Categories of medieval culture
The first edition of the “Categories of Medieval Culture” was published in 1972. The book was translated into Hungarian, Polish, Czech, German (in the GDR and West Germany), French, Italian and English and evoked a response in the form of numerous reviews in the domestic and foreign press. I was particularly pleased with the interest that the book aroused in non-professional readers. The historian, unless he is occupied with purely special and narrow questions, can not but turn to the broad reader-this is the specificity of his craft. The problem raised in the book – the self-awareness of the human personality of the epoch of feudalism, manifested in the perception of time and space, in relation to law, in the interpretation of labor, property, Wealth and poverty – is a problem that stirs modern man, which is why it is essential to know its interpretation by people of distant eras. We inevitably ask history questions that arise before us. This questioning, the
The term “category” is applied to the components of this picture of the world in the book. To what extent and in what sense is he justified here? It seems to me that when constructing a model of medieval culture (and the book outlines certain aspects of its model, but does not depict the history of culture and does not give its general characteristics) it is methodologically important to recall Marx’s well-known idea of the relationship between general validity and historical concreteness in the categories of political economy. Marx wrote: “Even the most abstract categories, even though they – because of their abstractness – are valid for all ages, in the very certainty of this abstraction are as much a product of historical conditions and have full significance only for these conditions and inside them.
Bourgeois society is the most developed and most multilateral historical organization of production. Therefore, the categories expressing his relations and understanding of his organization give at the same time the possibility of penetrating into the organization and production relations of all obsolete social forms from the debris and elements of which it is being built, partly continuing to drag along the unresolved remains, partly developing to the full value something that was previously only in the form of a hint, etc. Anatomy of a person is the key to the anatomy of a monkey. On the contrary, hints of a higher one in lower animal species can only be understood if this higher one itself is already known. The bourgeois economy, therefore, gives us the key to the ancient, etc., but not at all in the sense that economists understand it, which smear all historical differences and in all social forms see the bourgeois forms “(2, vol. 12, 731-732). [1]” The so-called historical development rests in general on the fact that the last in time form regards the previous as steps to itself and always understands them one-sidedly, for it is only very rare and only under certain conditions it is capable of self-criticism. “(2. t. 46, part 1, 42-43).

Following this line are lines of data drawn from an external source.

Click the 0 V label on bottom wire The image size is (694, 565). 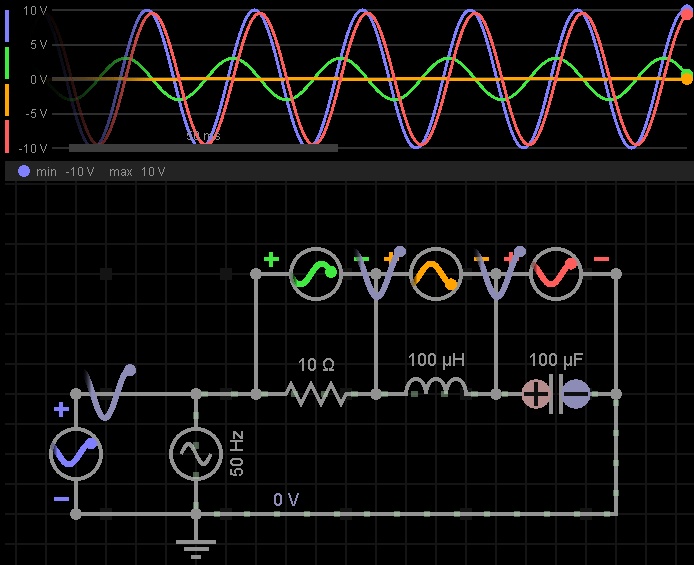click(x=288, y=499)
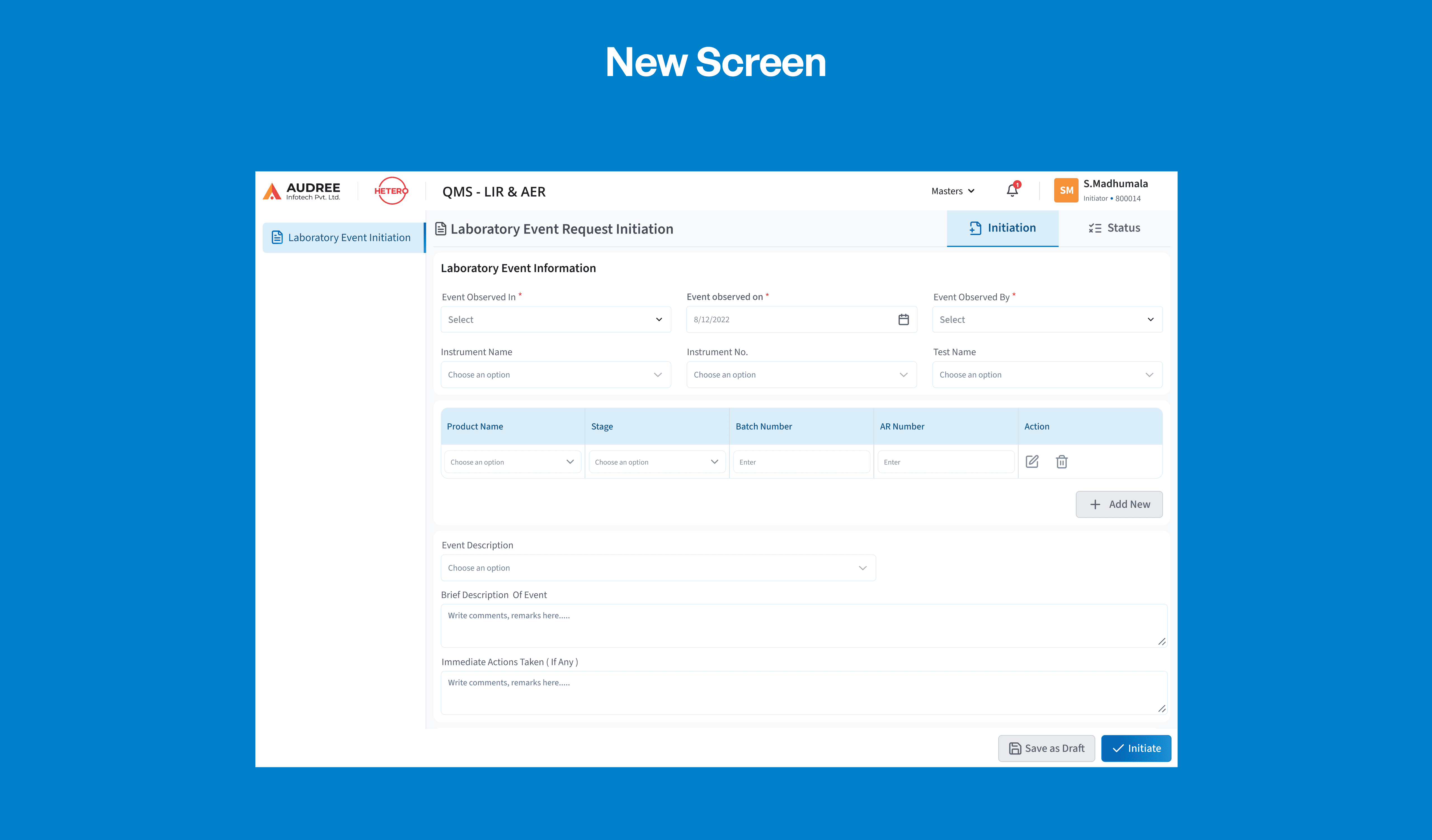This screenshot has width=1432, height=840.
Task: Click the edit row pencil icon
Action: tap(1032, 461)
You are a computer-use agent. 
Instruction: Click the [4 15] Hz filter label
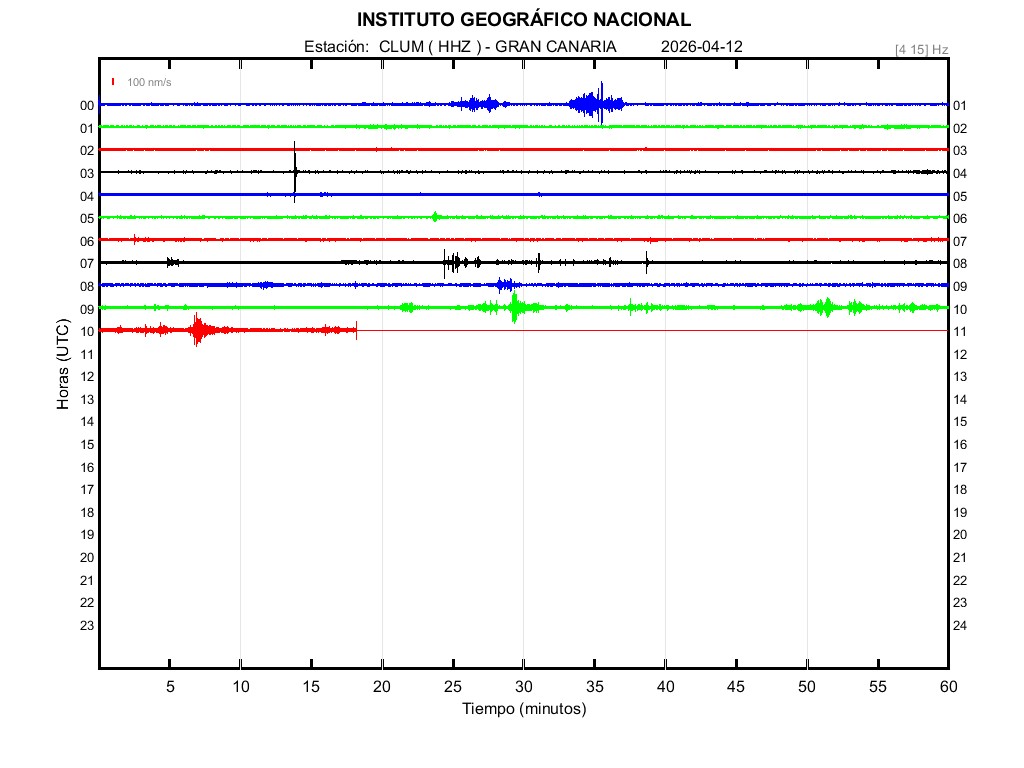pos(921,49)
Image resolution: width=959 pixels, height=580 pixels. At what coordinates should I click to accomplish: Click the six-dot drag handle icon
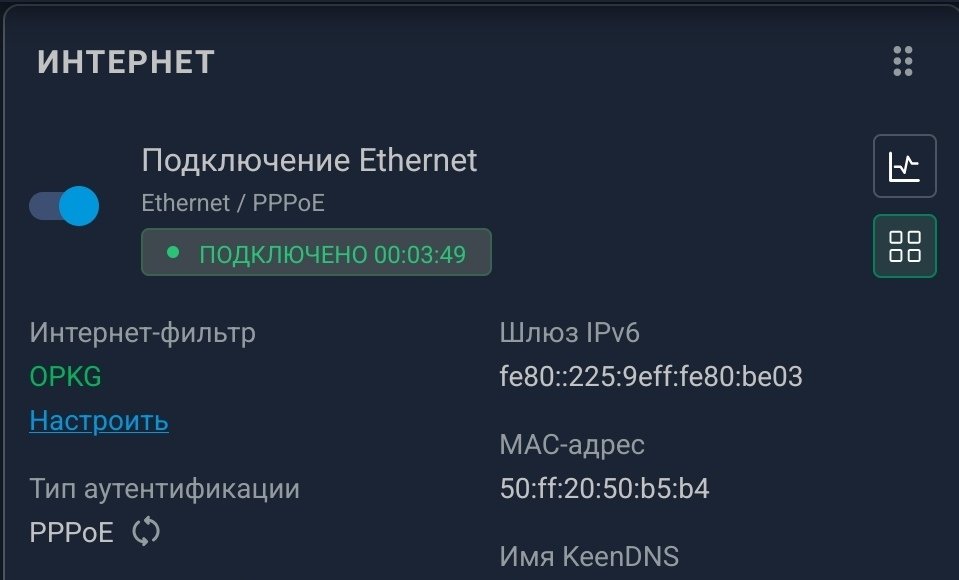(x=903, y=62)
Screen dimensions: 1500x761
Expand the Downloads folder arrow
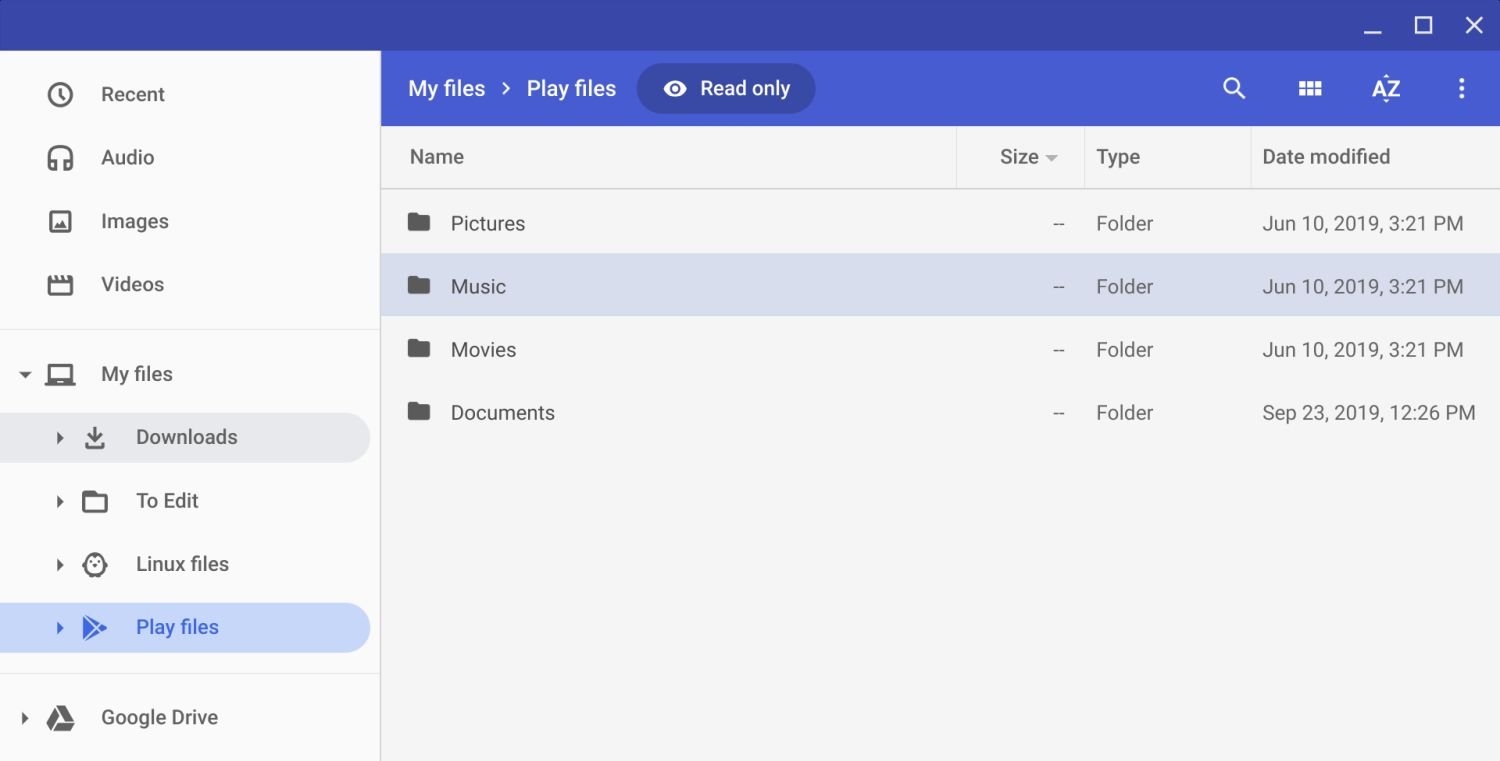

Marx speaks specifically about the abstractions and categories of political economy, but the idea developed by him is undoubtedly applicable to any branch of knowledge that deals with human history. The basic concepts that the humanities inevitably use have evolved in the Modern Age, and the application of these concepts to societies of the distant past is fraught with the danger of attributing to them such relationships, which then did not exist, at least in developed and developed form. And here, only a strictly historical approach to similar categories and general concepts can serve as a guarantee, the consciousness that they are in themselves a result of a long development. It is difficult to name another historical epoch, in relation to which the said one-sidedness would have reached the same truly homeric dimensions as the Middle Ages. Nevertheless, I believe,
The peculiarity of modern historical and cultural research in I see (in any case, for myself) that it involves the inclusion of its historian-bearer, and with its mediation and readers, in communication with the culture under study. We come into contact with the world of thoughts and feelings of people who once lived, in an interaction, the condition of which is careful observance and a clear awareness of the distance, of us, the interlocutors sharing.
Here it is necessary to recall the function of historical knowledge as a form of social self-awareness. We are asking the past, the people who once lived, and for this purpose we are trying to decipher the messages they left. But the questions we ask them are determined primarily not by the nature of the sources at our disposal – the remnants of civilizations and societies that have sunk into oblivion. These issues are dictated by modern consciousness, the interest generated by our civilization, the situation in which we are. In other words, the problems developed by historians are, in the final analysis, the actual problems of our culture. Observation of the lives of people of other epochs also implies, in some measure, self-observation. (One of the shrewd readers of this book asked the author whether the subjects studied in it were realized: the perception of time and space, the attitude towards the individual, to the law, property and labor as problems of the people of the Middle Ages, or are these issues dictated by the modern historian? No doubt, with a kind of form these topics occupied the people of that era, but the persistence with which the modern medievalist sets these questions to medieval sources is primarily due to their current relevance.)
But this consideration must be correctly understood. Of course, we are not simply transferring our knowledge of modern life to the lives of people of the distant past – there can be nothing more antihistorical! It is not a matter of solving problems, but of setting them up. We ask our people for other epochs, societies and civilizations our questions, but we expect to receive their answers, because only in this case dialogue is possible. Therefore, we must agree that historical knowledge is inevitably a dialogue of cultures, that for him both sides are equally necessary: the culture of the past that is the subject of study, and the modern culture to which the researcher belongs, on behalf of which he seeks to tie this dialogue.